Olsen herself became a beneficiary of /r/SantasLittleHelpers when her granddaughter wanted an American Girl doll for Christmas.  These dolls are extremely popular, but at $115 per doll plus the price of outfits and accessories, they are well out of reach for many families.  Being on a fixed income, Olsen simply couldn’t afford to spend that kind of money on a single gift.

Though Olsen only asked for a used doll in the hopes of fixing it up, a kind redditor chose to buy a brand-new doll for Olsen’s granddaughter. Her granddaughter’s delight on Christmas morning inspired Olsen to start her next project: collecting used American Girl dolls, refurbishing them, and donating them to children in need.
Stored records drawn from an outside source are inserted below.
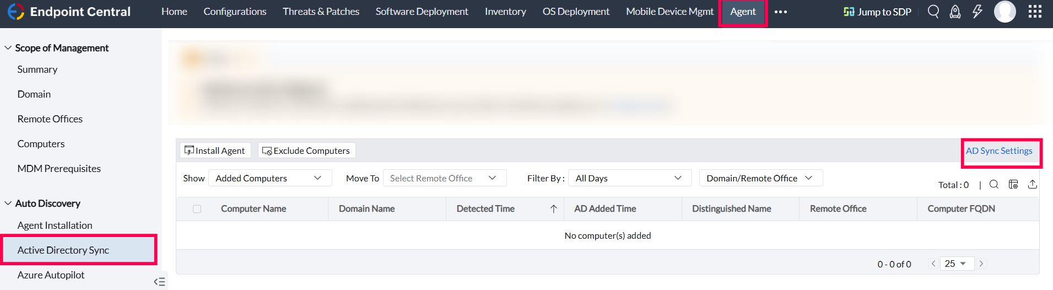Screen dimensions: 1053x290
Task: Open the apps grid icon
Action: tap(1035, 12)
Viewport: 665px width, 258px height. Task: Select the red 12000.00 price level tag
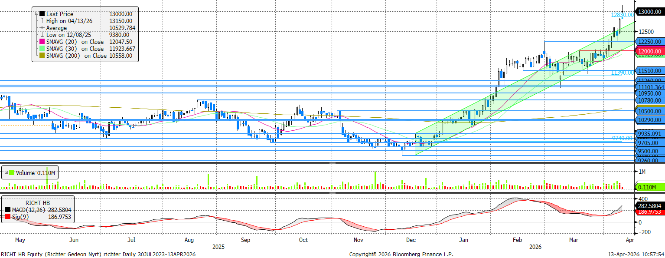649,51
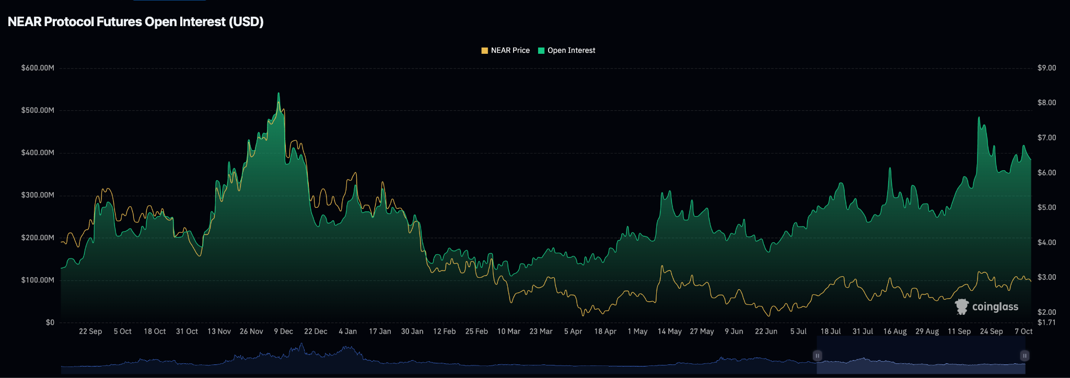Click the NEAR Protocol Futures Open Interest title
Image resolution: width=1070 pixels, height=378 pixels.
136,22
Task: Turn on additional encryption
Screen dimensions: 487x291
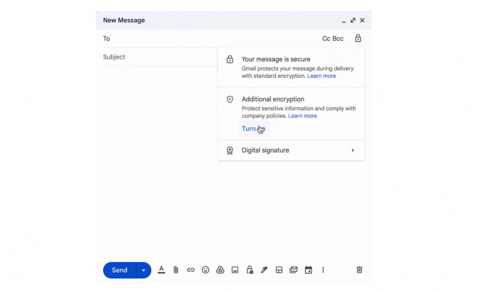Action: click(x=253, y=129)
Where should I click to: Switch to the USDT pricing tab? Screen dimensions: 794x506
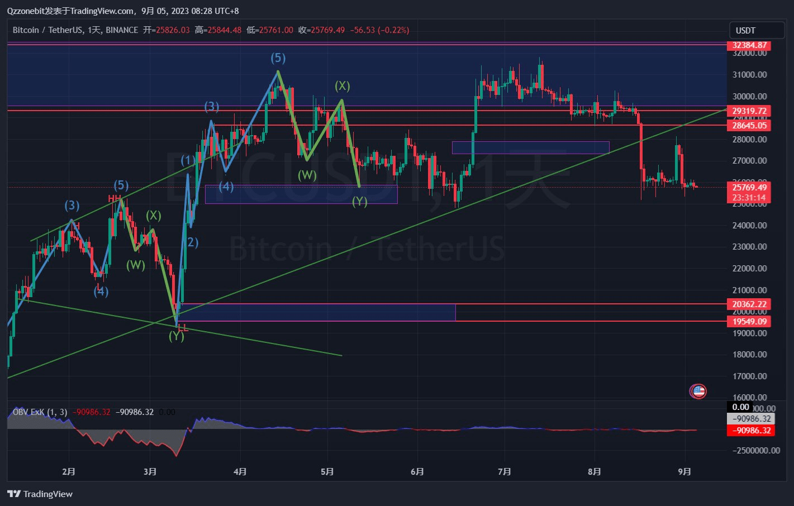[x=745, y=30]
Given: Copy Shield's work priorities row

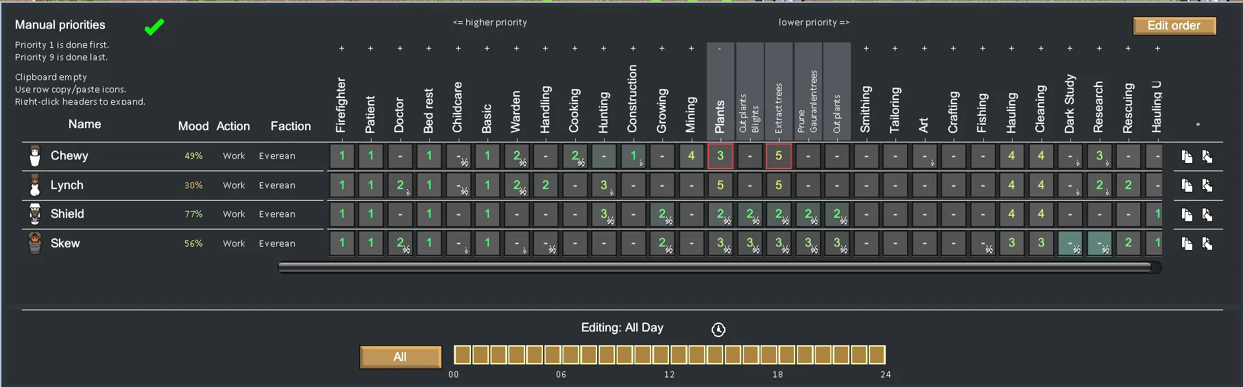Looking at the screenshot, I should coord(1187,215).
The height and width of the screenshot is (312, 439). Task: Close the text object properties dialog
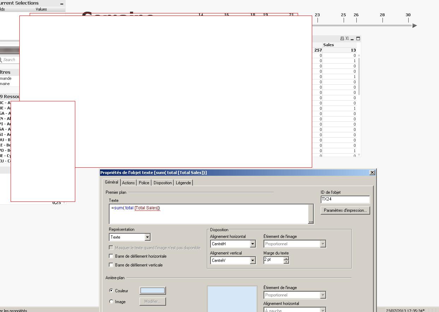coord(372,173)
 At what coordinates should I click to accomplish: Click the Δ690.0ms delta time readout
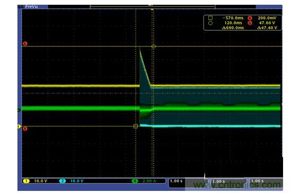click(x=233, y=28)
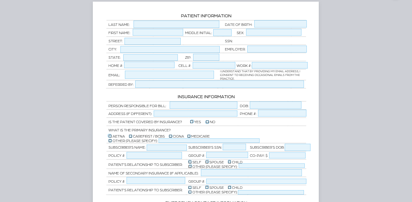Screen dimensions: 412x202
Task: Focus the DATE OF BIRTH field
Action: click(x=281, y=24)
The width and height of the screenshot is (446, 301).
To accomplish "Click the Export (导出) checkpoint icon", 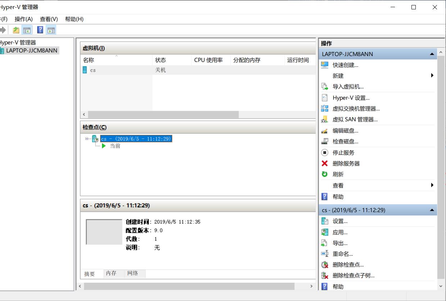I will pos(325,243).
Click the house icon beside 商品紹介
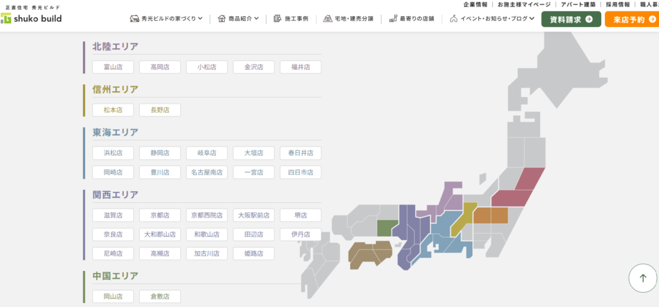Screen dimensions: 659x307 [221, 19]
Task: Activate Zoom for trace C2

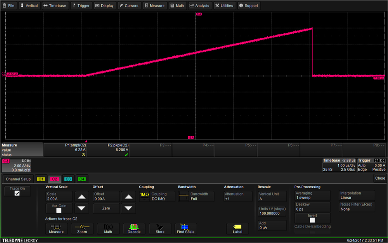Action: [x=82, y=229]
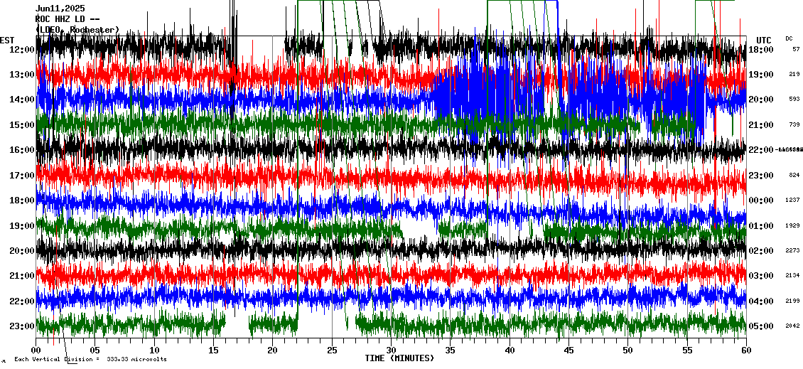Click DC value 1237 on the right

[793, 200]
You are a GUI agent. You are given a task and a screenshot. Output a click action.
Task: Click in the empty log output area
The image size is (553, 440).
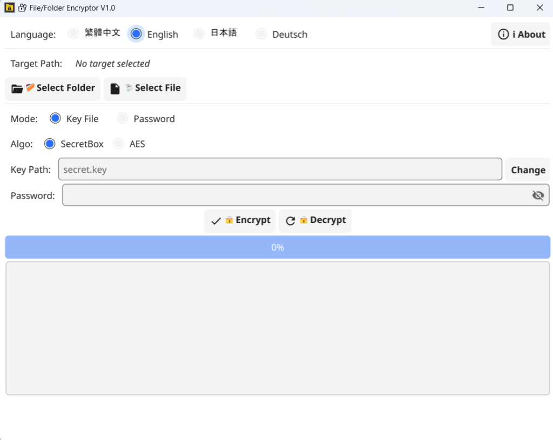pos(278,328)
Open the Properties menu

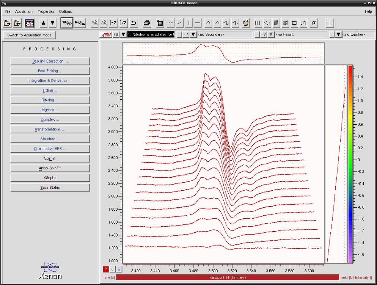point(46,11)
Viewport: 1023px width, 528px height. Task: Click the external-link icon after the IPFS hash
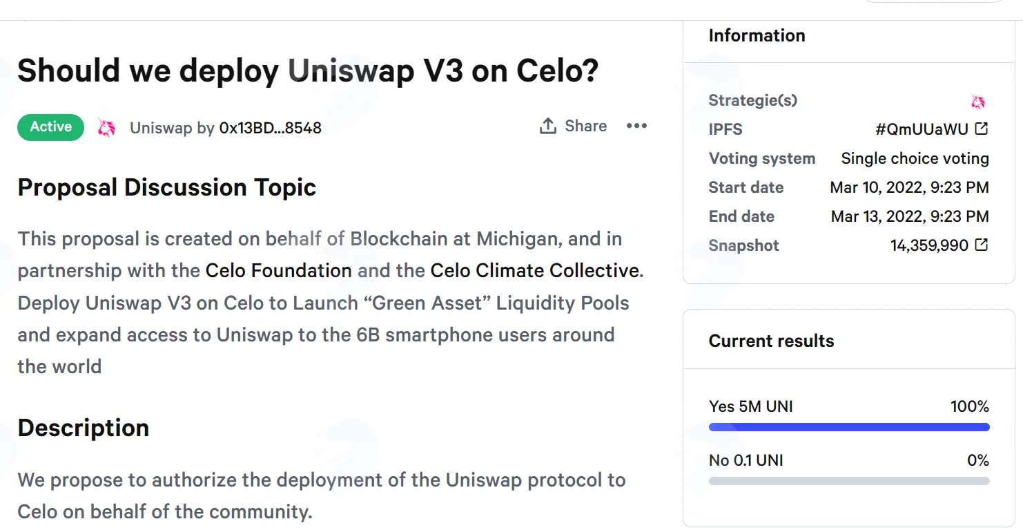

Each year, Olsen chases marketplace leads on used dolls, purchases them, and sends dolls needing repair to the “American Girl doll hospital.”  Over the years, she’s learned how to complete some of the repairs herself, like replacing eyes and hair.  With a partner, she re-stuffs bodies, readjusts limbs, and gives the toy a thorough cleaning.

When the dolls are ready, Olsen holds contests on /r/SantasLittleHelpers that allow parents to earn the dolls for their children—something she feels allows parents to feel ownership of the gift.  Dolls are then packed in new American Girl doll boxes so they look as good as new once the child receives it.

Though Olsen accepts donations for her work, she still largely operates at a loss buying the dolls and paying for repairs and boxes.  She spends around $1,500 per year getting these toys to their new owners.

But for her, the joy she can give to a child in need is worth far more than she spends.  In return for her work, she asks only that parents send her a photo of the child and their new doll.

“You see the smiles and the kids hugging their dolls or jumping up and down—that’s what makes it worth it.”